Map of life expectancy at birth from Global Education Project.

Monday, June 26, 2006

Treading smartly and cautiously down the wrong path?

Sutcliffe and Wong in BMJ view with concern the explosive rise in prescribing of psychotropic drugs to children -- in which the U.S. has set the pace but other countries are catching up. They also anticipate that children will soon become a growing market (sorry about that) for anti-obesity drugs.

They call for high quality clinical studies so that decisions about prescribing to children can be based on evidence that the treatments are effective and that the benefits outweigh the risks. Most of these drugs prescribed for children today have not been tested in children and are prescribed "off label." Maybe more clinical trials are a good idea but as we have argued here many times, "effectiveness" of psychotropic drugs is defined as statistically significant responses to changes in scores on questionnaire scales, usually over a short period of time. Furthermore these effects are compared either to doing nothing, or to other drugs.

Children are not obese because they aren't taking the right drugs, they are obese because they consume too many calories -- often in the form of sugar water -- and don't get enough exercise -- because they are watching television and playing computer games. Similarly, children often present behavior problems because of their family, school and social environment. That could mean either that the environment has caused them to misbehave, or it could mean that behavior that might be okay in a different environment is problematic in the one they happen to be in. (Which of those options you believe in a particular case could be a value judgment, of course.) Children may also indeed have innate deficits in social skills, or difficult personalities, which most people think would be problematic in most plausible social environments.

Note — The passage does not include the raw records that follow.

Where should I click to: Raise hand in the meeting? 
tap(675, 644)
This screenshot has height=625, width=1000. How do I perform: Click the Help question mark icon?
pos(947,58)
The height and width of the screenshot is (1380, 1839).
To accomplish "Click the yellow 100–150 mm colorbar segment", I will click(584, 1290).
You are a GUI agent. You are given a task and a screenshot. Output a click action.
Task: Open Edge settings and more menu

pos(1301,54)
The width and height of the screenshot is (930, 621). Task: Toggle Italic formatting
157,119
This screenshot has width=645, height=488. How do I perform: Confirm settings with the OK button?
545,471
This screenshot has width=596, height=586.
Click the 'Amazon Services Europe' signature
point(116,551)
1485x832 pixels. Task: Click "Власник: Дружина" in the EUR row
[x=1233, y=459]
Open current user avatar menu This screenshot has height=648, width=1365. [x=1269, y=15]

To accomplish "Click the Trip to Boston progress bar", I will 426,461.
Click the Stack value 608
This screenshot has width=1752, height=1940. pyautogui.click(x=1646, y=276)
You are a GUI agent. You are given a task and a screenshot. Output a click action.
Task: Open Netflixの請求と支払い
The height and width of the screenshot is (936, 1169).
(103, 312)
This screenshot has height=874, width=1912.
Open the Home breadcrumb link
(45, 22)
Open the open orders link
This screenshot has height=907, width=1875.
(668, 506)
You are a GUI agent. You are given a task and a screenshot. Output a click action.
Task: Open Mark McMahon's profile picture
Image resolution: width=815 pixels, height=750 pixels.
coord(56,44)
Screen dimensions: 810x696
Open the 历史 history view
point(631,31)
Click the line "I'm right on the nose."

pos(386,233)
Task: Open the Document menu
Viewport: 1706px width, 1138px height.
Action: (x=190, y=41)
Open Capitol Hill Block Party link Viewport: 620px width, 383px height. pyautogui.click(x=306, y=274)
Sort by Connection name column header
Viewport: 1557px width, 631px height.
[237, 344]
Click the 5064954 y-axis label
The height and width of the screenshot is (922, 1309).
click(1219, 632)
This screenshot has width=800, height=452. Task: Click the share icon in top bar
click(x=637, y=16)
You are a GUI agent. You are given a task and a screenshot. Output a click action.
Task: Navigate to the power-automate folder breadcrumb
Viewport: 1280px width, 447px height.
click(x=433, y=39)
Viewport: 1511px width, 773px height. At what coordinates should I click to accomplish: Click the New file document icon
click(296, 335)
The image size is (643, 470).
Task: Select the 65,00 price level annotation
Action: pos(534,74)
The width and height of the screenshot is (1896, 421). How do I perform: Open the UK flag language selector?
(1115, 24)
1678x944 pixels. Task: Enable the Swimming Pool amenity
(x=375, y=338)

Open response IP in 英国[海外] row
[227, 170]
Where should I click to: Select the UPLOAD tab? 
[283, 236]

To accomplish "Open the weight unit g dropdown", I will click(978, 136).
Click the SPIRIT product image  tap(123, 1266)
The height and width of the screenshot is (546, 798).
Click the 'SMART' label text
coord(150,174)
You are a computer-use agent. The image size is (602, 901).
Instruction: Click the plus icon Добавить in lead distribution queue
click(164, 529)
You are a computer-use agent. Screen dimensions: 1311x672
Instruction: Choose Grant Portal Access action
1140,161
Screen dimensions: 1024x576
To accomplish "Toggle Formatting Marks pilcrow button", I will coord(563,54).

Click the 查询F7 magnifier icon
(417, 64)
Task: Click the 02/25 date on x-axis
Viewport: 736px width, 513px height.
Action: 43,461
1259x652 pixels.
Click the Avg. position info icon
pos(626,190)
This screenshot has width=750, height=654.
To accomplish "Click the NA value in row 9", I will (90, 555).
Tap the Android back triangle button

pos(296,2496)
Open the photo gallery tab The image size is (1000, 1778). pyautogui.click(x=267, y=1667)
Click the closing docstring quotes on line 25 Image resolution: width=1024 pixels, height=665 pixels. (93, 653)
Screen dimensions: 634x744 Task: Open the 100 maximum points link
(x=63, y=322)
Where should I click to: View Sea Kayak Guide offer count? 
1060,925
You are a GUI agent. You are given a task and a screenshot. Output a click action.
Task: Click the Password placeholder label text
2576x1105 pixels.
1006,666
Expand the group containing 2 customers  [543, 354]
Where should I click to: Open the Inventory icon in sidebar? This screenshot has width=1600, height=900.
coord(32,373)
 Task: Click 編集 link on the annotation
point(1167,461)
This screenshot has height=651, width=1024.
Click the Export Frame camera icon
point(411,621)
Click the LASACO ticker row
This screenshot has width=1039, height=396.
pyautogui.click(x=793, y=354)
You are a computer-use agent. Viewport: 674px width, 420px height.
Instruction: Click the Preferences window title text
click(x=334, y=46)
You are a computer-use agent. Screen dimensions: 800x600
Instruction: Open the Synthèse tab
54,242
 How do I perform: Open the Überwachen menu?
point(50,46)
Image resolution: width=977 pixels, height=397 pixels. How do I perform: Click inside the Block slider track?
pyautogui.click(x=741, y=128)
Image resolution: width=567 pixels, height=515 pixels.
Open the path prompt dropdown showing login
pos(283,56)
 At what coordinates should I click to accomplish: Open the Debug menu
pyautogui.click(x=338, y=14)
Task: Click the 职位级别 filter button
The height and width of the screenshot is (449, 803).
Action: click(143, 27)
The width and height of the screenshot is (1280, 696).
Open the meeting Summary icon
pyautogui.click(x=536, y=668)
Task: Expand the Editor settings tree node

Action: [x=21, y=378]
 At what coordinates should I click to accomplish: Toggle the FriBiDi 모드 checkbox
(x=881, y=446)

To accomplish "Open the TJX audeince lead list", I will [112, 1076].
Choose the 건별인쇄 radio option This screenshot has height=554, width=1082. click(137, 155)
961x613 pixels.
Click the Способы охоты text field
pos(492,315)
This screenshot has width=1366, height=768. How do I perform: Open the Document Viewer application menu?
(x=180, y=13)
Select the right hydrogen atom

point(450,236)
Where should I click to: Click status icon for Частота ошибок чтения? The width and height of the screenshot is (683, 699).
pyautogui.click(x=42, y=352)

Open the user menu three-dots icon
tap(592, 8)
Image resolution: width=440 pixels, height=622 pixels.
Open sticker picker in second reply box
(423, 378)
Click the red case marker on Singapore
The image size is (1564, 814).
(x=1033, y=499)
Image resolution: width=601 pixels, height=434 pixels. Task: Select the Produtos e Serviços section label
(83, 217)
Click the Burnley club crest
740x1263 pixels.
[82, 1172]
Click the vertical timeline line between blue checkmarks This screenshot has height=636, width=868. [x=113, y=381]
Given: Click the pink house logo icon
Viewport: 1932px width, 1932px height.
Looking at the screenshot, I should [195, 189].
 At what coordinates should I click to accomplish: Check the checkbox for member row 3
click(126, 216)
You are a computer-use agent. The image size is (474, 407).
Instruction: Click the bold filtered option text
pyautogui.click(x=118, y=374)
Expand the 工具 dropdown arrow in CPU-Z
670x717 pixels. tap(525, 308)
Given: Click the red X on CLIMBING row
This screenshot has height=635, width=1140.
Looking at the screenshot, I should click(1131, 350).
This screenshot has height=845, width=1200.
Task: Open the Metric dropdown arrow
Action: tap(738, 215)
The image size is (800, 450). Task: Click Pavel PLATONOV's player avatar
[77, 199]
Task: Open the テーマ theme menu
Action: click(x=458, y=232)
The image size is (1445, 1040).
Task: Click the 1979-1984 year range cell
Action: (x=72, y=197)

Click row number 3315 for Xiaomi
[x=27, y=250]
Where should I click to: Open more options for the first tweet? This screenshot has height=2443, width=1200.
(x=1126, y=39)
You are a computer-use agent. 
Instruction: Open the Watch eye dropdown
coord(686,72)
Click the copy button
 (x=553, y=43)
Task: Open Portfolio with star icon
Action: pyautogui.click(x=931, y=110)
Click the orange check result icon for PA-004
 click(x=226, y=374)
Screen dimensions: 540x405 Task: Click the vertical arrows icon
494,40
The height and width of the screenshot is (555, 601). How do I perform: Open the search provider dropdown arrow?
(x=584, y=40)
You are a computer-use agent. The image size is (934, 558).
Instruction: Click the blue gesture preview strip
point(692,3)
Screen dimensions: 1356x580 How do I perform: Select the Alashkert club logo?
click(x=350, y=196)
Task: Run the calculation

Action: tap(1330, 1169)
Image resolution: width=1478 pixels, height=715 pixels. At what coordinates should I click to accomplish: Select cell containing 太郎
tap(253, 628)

But in any of these cases, feeding them mind altering chemicals may be a simple-minded option that drives out the right solutions. Since this option is promoted by corporations that stand to make billions of dollars from it, we ought to look at it very skeptically in all cases. They have millions of dollars to spend on these clinical trials which will then "prove" that the drugs are beneficial. But nobody will have spent millions of dollars to try family counseling or different ways of organizing the school environment, or better ways of rescuing kids from abusive circumstances, or teaching children behavioral skills, or promoting physical activity and better nutrition. Changing society and/or healing souls isn't easy, but maybe that means we ought to work harder at it.